#### [About this task]
Search the entries below for the line containing "Given: Switch to the 新闻 (News) tab"; from there to the end, return every line exactly and add nothing.

#### [Input for this task]
:::
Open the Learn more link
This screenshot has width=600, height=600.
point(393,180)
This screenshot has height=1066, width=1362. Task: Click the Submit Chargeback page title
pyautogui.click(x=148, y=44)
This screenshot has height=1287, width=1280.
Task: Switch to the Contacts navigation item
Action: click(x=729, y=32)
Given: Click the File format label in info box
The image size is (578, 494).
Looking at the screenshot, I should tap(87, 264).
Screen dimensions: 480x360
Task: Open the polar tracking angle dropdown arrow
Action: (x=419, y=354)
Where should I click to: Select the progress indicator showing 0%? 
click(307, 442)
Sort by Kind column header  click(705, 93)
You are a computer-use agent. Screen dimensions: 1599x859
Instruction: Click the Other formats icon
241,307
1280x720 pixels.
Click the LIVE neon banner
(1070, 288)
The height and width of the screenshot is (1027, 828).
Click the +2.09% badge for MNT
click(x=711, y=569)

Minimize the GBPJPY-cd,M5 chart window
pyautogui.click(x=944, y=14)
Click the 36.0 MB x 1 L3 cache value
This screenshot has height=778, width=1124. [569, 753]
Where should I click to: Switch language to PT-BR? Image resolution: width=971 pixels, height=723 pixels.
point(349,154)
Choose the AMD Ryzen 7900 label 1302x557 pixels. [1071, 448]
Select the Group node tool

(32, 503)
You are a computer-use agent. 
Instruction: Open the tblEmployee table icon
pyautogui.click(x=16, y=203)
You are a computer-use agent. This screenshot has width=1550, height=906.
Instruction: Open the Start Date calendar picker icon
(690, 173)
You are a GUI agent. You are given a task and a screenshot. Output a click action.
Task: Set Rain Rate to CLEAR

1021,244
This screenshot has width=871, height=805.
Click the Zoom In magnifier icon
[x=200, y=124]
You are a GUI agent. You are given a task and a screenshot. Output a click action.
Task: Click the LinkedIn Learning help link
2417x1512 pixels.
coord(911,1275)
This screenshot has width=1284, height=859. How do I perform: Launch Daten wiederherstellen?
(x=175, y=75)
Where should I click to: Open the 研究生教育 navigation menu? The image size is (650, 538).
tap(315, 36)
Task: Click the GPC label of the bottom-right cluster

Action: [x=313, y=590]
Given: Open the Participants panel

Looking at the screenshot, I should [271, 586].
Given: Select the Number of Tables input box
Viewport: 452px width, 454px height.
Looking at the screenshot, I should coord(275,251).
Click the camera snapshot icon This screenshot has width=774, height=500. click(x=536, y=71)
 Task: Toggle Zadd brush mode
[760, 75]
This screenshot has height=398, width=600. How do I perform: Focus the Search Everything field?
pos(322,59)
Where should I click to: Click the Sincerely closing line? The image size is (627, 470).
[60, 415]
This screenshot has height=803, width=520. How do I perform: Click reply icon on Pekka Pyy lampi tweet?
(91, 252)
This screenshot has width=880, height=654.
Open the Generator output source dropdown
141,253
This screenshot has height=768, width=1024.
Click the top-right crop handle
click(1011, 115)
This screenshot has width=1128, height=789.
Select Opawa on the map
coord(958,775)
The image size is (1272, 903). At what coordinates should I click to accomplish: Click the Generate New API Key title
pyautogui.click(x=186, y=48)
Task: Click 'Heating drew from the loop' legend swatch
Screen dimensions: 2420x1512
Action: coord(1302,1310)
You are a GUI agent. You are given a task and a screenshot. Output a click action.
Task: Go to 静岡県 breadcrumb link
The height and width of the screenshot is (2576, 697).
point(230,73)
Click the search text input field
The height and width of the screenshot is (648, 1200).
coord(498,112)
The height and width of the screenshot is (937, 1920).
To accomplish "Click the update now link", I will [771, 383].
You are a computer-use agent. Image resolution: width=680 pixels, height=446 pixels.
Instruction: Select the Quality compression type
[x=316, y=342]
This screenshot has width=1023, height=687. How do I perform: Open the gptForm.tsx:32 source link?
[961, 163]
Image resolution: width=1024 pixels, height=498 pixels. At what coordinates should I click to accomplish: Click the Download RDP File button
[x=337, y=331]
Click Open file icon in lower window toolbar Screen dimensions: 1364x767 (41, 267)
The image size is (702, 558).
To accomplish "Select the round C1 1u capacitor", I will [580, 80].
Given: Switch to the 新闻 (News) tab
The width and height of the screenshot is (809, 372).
:::
#### [Response below]
Given: Switch to the 新闻 (News) tab
The width and height of the screenshot is (809, 372).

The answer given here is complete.